Riempiti i banchi, toccherà al giuramento di una Lady Moratti che gli stretti collaboratori prevedono commossa. Nonostante una vita da imprenditore, la presidenza della Rai e l’esperienza da ministro, la raccontano particolarmente toccata dall’investitura a primo sindaco donna sotto la Madonnina. Se saran lacrime si vedrà. Poi il primo passaggio politico. Che (vedi i malumori di cui prima) alla vigilia rischiava di trasformarsi nel primo naufragio del centrodestra. Non particolarmente glorioso per naviganti ancora in vista del porto di partenza. Ma il fitto lavoro della diplomazia e Berlusconi in aula dovrebbero essere garanzia di un varo indolore. Con Manfredi Palmeri, ex capogruppo e oggi candidato unico di Fi alla presidenza del consiglio, che dovrebbe sostituire senza problemi Berlusconi sullo scranno più alto. A seguire la nomina della commissione elettorale e il sindaco che comunicherà ufficialmente i nomi della nuova giunta. Quindi discorso programmatico con gli «indirizzi generali di governo».

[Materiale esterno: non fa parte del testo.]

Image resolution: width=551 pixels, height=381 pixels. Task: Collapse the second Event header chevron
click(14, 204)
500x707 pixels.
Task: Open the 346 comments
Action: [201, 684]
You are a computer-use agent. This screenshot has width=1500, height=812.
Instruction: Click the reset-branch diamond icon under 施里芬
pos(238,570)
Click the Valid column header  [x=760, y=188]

Già pronta la polemica preventiva, con la diessina Marilena Adamo che agita il bavaglio. «Berlusconi - attacca il numero uno del centrosinistra in consiglio -, mantenga il profilo istituzionale che la legge gli assegna, facendo un saluto e augurando a tutti buon lavoro. Vista l’esuberanza del presidente pro tempore del consiglio, nessuno si aspetta un semplice passaggio di consegne. Ma non vogliamo credere che possa fare un comizio mettendo in ombra il suo sindaco». Altrimenti minaccia di aperture del dibattito e seduta che andrà alla calende greche.
Ieri, intanto, la Moratti era a Roma. In mattinata l’incontro con il ministro Pier Luigi Bersani per rinsaldare l’asse di ferro già stretto dal neo sindaco con la Capitale. Sul tavolo lo sviluppo del sistema aeroportuale milanese, la legge speciale per Milano, le infrastrutture e avvio dell’Agenzia per l’innovazione. Nel primissimo pomeriggio (anticipata per poter vedere la partita dell’Italia), presente il premier Romano Prodi, la Conferenza unificata tra governo ed enti locali. «Ho posto il tema dello sviluppo e della crescita - racconta al termine la Moratti. I Comuni e le Province ricevono il 70 per cento degli investimenti pubblici e quindi è giusto parlarne. Ho posto il tema della specificità delle grandi città: serve la piena certezza degli investimenti. Sul fronte del Patto di stabilità, ho chiesto di premiare i Comuni virtuosi».